US Congressional 737 report a missed opportunity

September 21, 2020
737 MAX
The 737 MAX on one of its test flights. Photo: Boeing.

There is no doubt that the US congressional report on 737 MAX is not only seriously flawed but a terrible missed opportunity to drill into all the factors around the tragic factors that led to 346 deaths.

The damning 245-page report into the design and build of the 737 MAX relied heavily on lay media stories, many written by reporters with no aviation background and many serious errors were made. You can read our analysis here.  

The report does not advance our knowledge of the tragedies and it is more just a retelling of the endless sensational headlines over the past 20 months, many of which of course are wrong.

The terms of reference should have been widened immediately it became apparent that other serious factors were involved such as pilot competence and training.

Certainly, that can become politically embarrassing but it is critical for aviation safety to call out shortfalls that cost people’s lives.

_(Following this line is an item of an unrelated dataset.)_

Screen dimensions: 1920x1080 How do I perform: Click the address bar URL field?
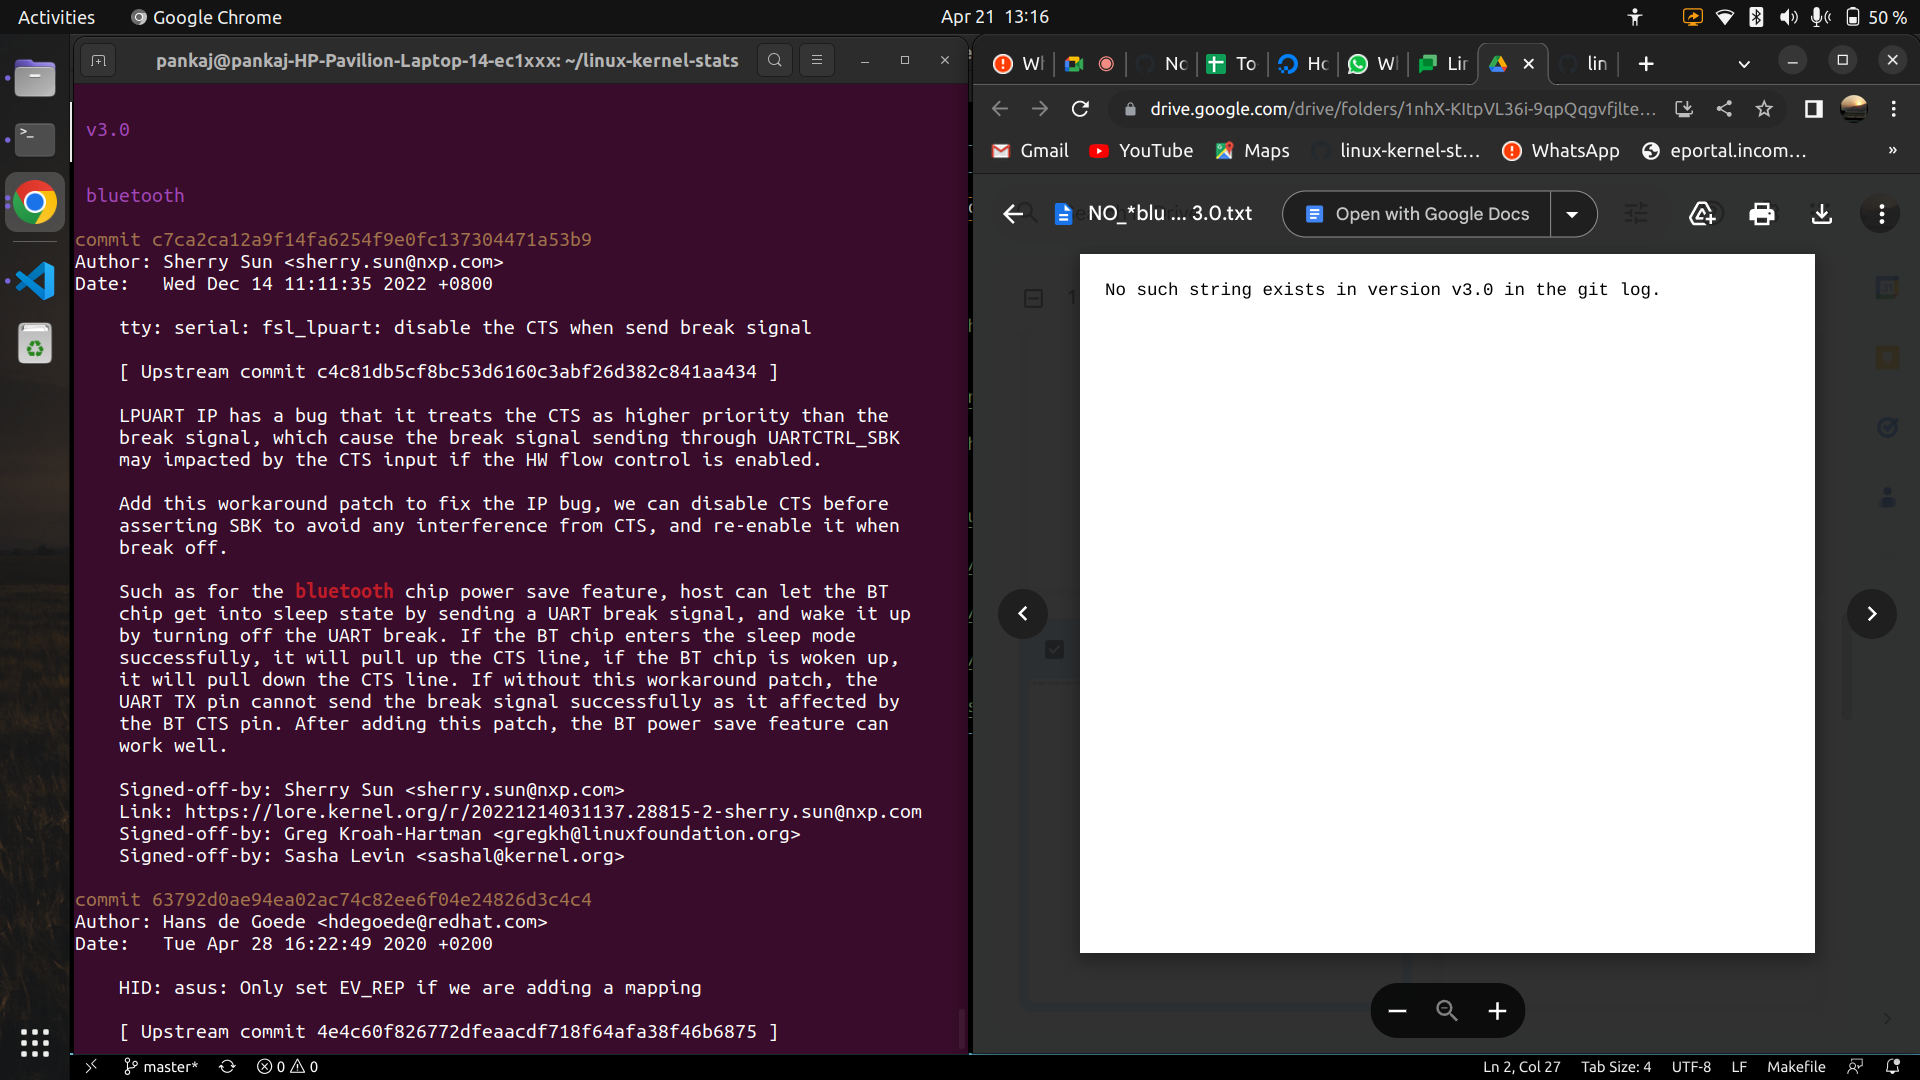1400,109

Even a top aviation advisor in Indonesia Air Chief Marshall Chappy Hakim says that corruption and bribery are issues. See the Foreign Correspondent story here.   

And those issues have surfaced in India and Pakistan with fake pilot licences.

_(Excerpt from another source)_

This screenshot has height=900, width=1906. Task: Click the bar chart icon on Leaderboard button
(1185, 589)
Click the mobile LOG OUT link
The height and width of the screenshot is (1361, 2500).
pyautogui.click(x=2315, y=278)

No aircraft manufacturer can design an aircraft that can prevent the outcomes of corruption, bad training and in the case of Pakistan fake pilot licences.

The US Congressional Committee had within its grasp the opportunity of redefining the baseline for training, standard safety equipment as well as assumptions on pilot competency.

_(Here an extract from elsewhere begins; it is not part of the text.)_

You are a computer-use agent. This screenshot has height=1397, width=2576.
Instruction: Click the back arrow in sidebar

In an industry where airlines decline window shades to seatback pockets to save money, what manufacturer is going to decline an order for 200 aircraft if the airline insists on the removal of additional safety features?

Even top airlines such as Qantas and Air New Zealand do a cost analysis on new features such as RNP (Required Navigation Performance) which enables aircraft to fly around mountains in zero visibility.

In 1988 I was once told by the head of Cathay Pacific Airways engineering, the famous Stewart John, that the new (at the time) Traffic Collision Avoidance System (TCAS) was just a gimmick for pilots.

In fact, TCAS was the best gimmick ever fitted to an aircraft and has saved tens of thousands of lives by preventing mid-air crashes after ATC lapses.

There is a perception at many airlines’ administration that pilots want all the safety bells and whistles just for fun.

It is high time all safety systems on aircraft were mandatory and the level of redundancy increased.